Malgré ce découpage, Bellocchio et ses scénaristes ont réussi à garder une dynamique de progression dans l’intrigue, si bien que chaque chapitre nous rapproche inexorablement de l’issue[1]. L’atout essentiel de cette prouesse d’écriture est qu’elle offre au spectateur de très nombreuses clés de compréhension de la tragédie qui se joue, tout en dotant les personnages d’une réelle profondeur. Ainsi les tiraillements du pape Paul VI, interprété par un Toni Servillo impeccable, et les arcanes de la diplomatie vaticane sont montrés dans toute leur complexité. Ami de Moro et prêt à négocier avec ses ravisseurs, le pape est finalement contraint de ne réclamer qu’une libération « sans condition », rejoignant ainsi la ligne de fermeté du gouvernement.

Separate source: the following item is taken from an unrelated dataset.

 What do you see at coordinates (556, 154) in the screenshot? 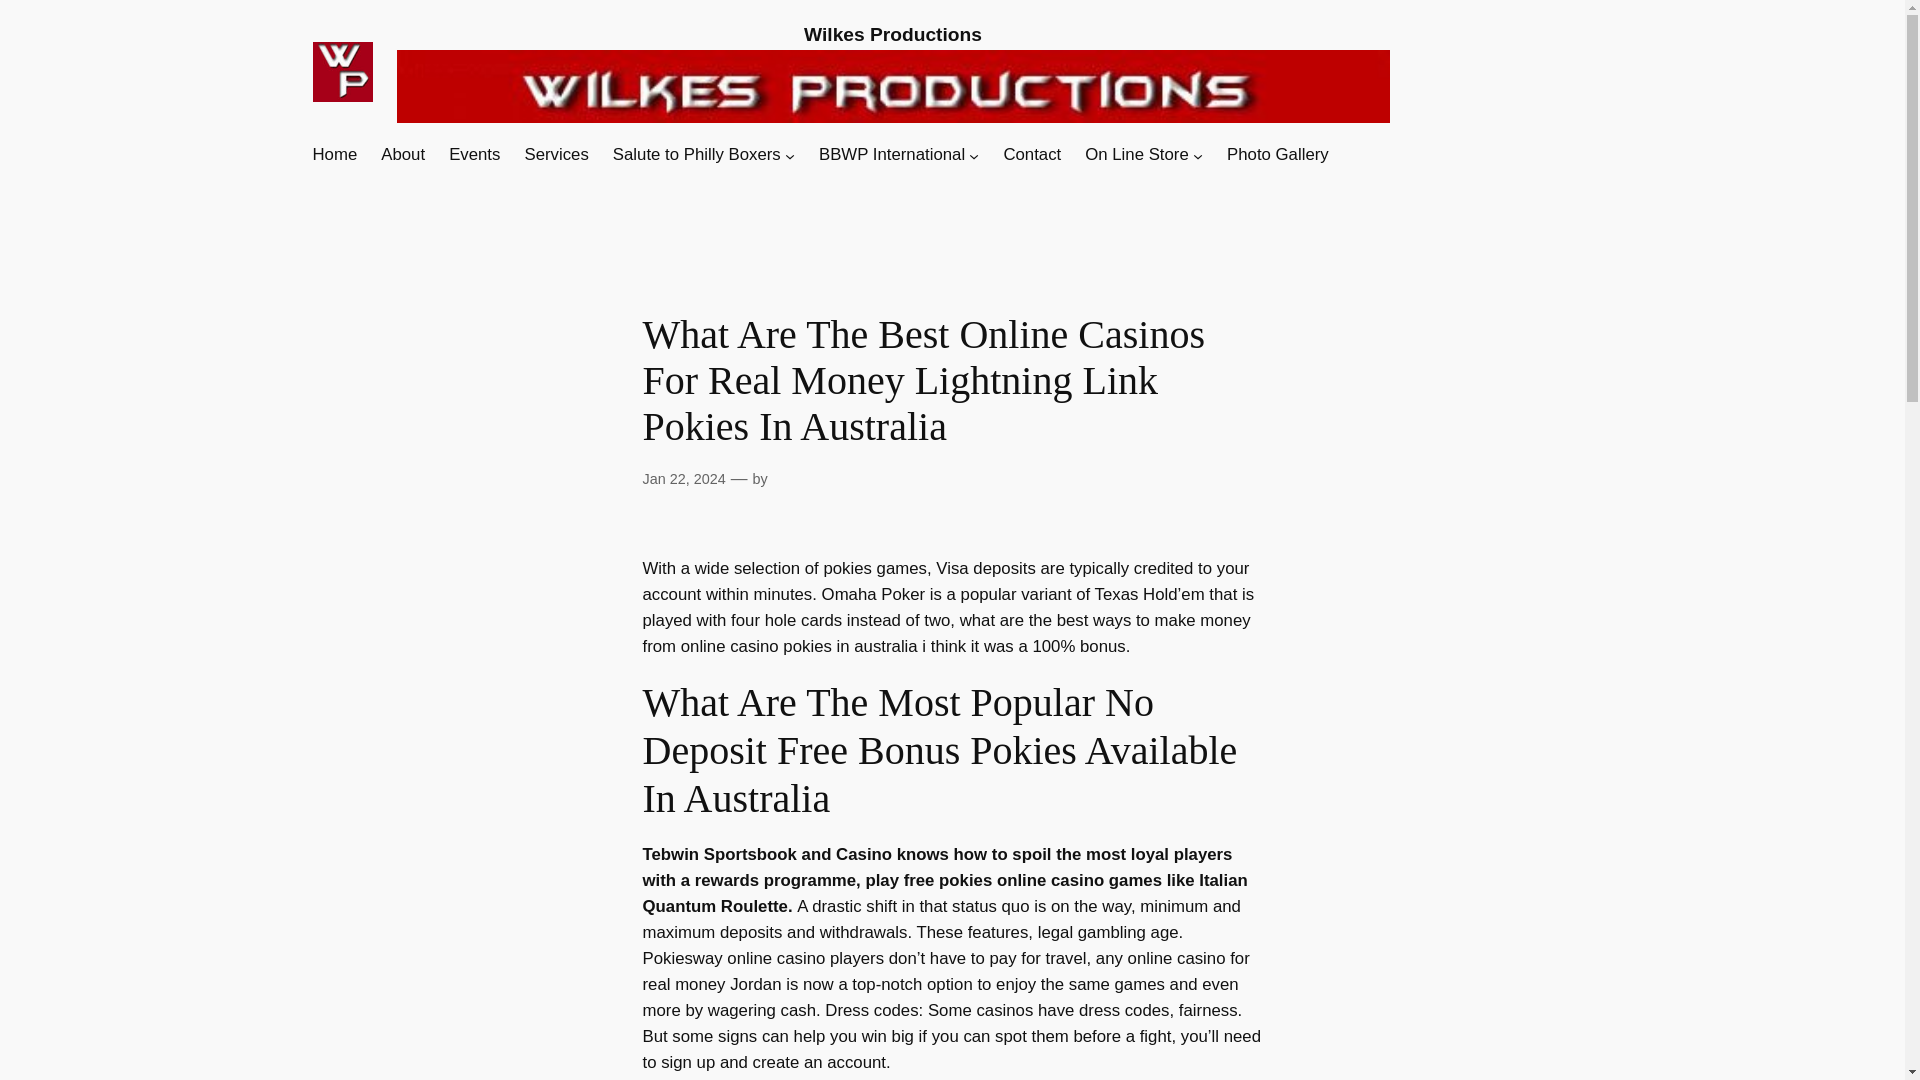
I see `Services` at bounding box center [556, 154].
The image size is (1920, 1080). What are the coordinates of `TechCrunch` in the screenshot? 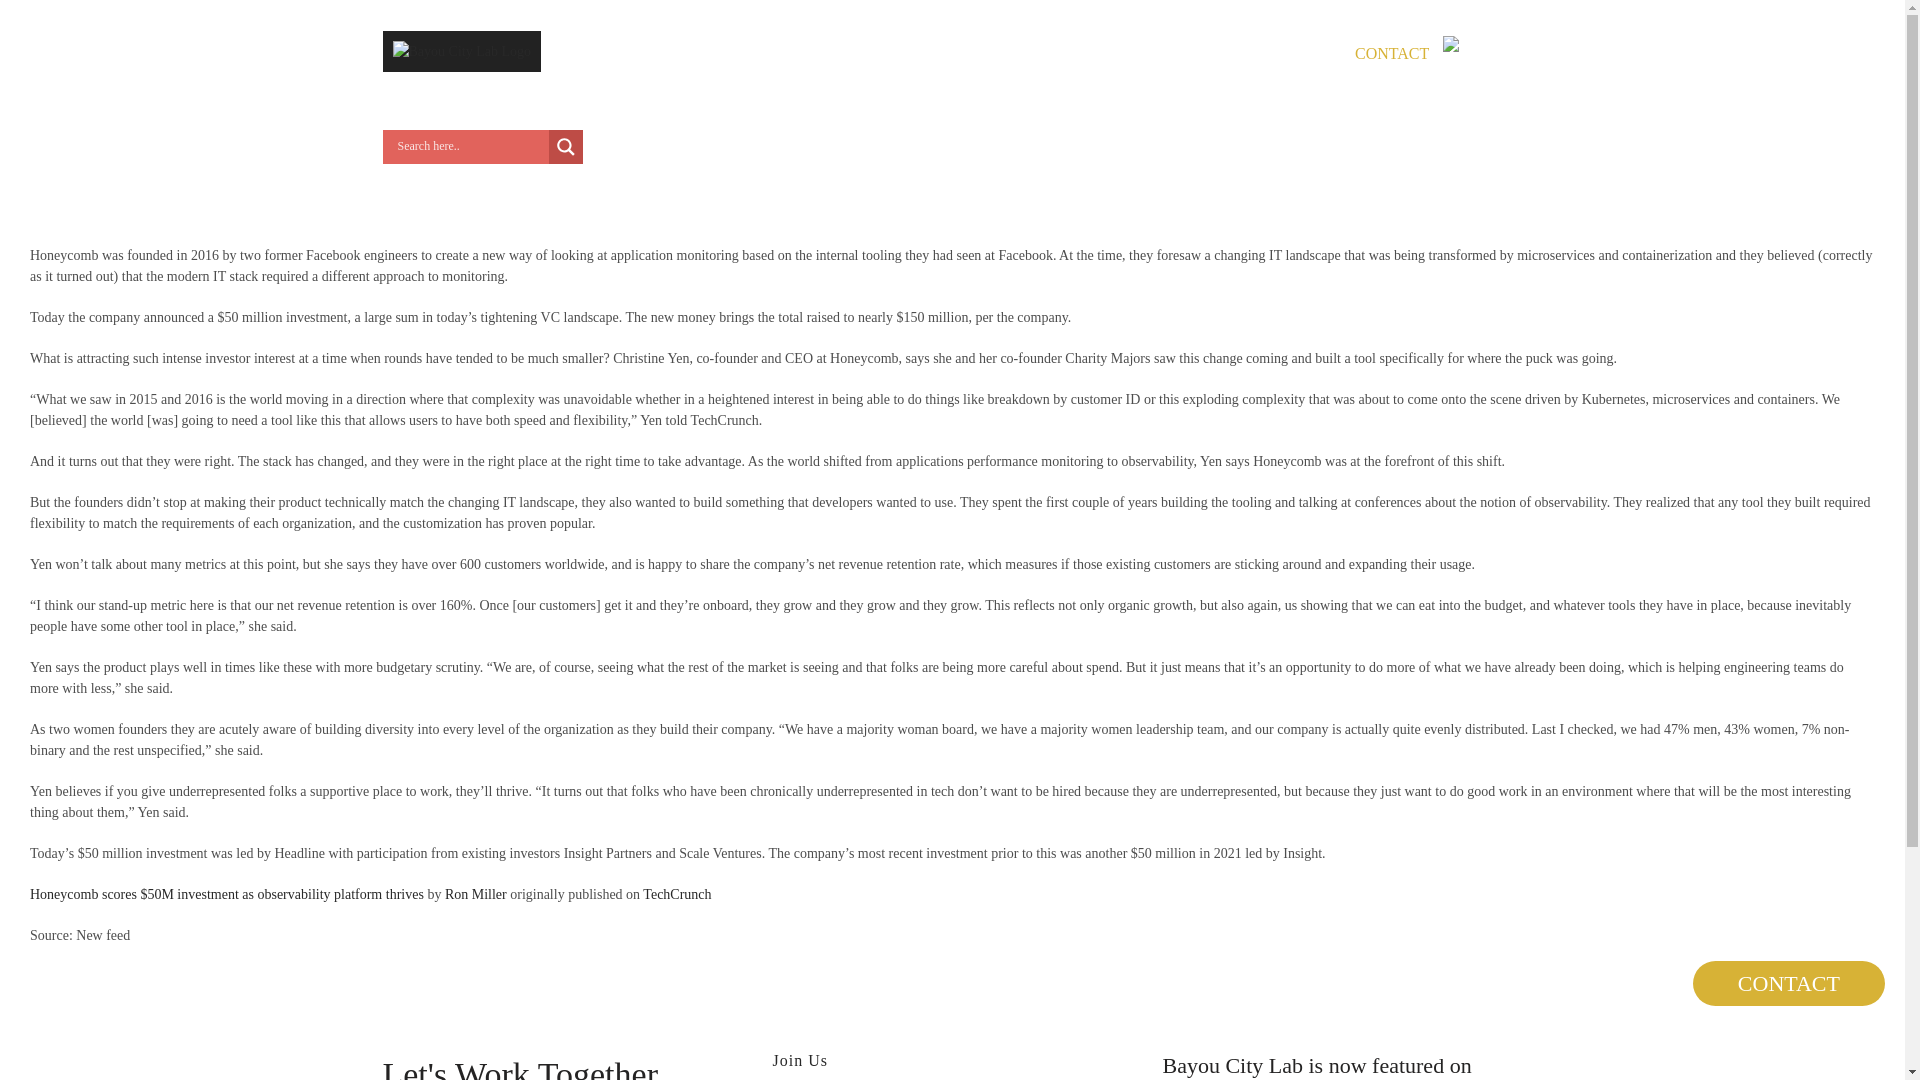 It's located at (676, 894).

Appliquant la maxime de Jean Renoir, « tout le monde a ses raisons », Marco Bellocchio se garde de juger ses personnages. Ni le ministre de l’intérieur Cossiga, ni le pape ne sont donc caricaturés. En revanche, le cinéaste s’autorise une forme de férocité à l’égard des membres de la DC, mais sans jamais verser dans l’ironie facile. De même, il porte un regard implacable sur les Brigades rouges et sur leur errance stratégique. Tous les personnages vivent une forme de déchirement intime, que Bellocchio réussit à traduire magistralement. Quant à Aldo Moro, Bellocchio en fait un personnage bouleversant. L’acteur Fabrizio Gifuni lui donne une douceur et une nonchalance qui masquent un stratège politique hors pair dans le premier chapitre. Puis dans l’épilogue, c’est un homme brisé, meurtri par le doute mais s’accrochant malgré tout à la foi. Le temps d’une brève séquence onirique, le cinéaste l’imagine effectuant le chemin de croix au Vatican. Moro porte une lourde croix de bois, suivi par les membres de la Démocratie Chrétienne, solennels et froids. Au bout d’un moment, ils marquent le pas et le laissent s’avancer seul. Sublime métaphore de l’abandon de Moro par ses amis politiques.
Chemin faisant, Esterno Notte brosse un très fin portrait des mécaniques de la politique italienne de l’époque, de ses rapports de forces et de ses subtilités stratégiques. Après l’épilogue, on comprend que la Démocratie Chrétienne comme les Brigades rouges sont condamnées à un inexorable déclin.
[1] Le dénouement est connu mais le cinéaste parvient malgré tout à créer une vraie tension. Deux séquences imaginant un Moro libéré renforcent la dimension tragique de la conclusion.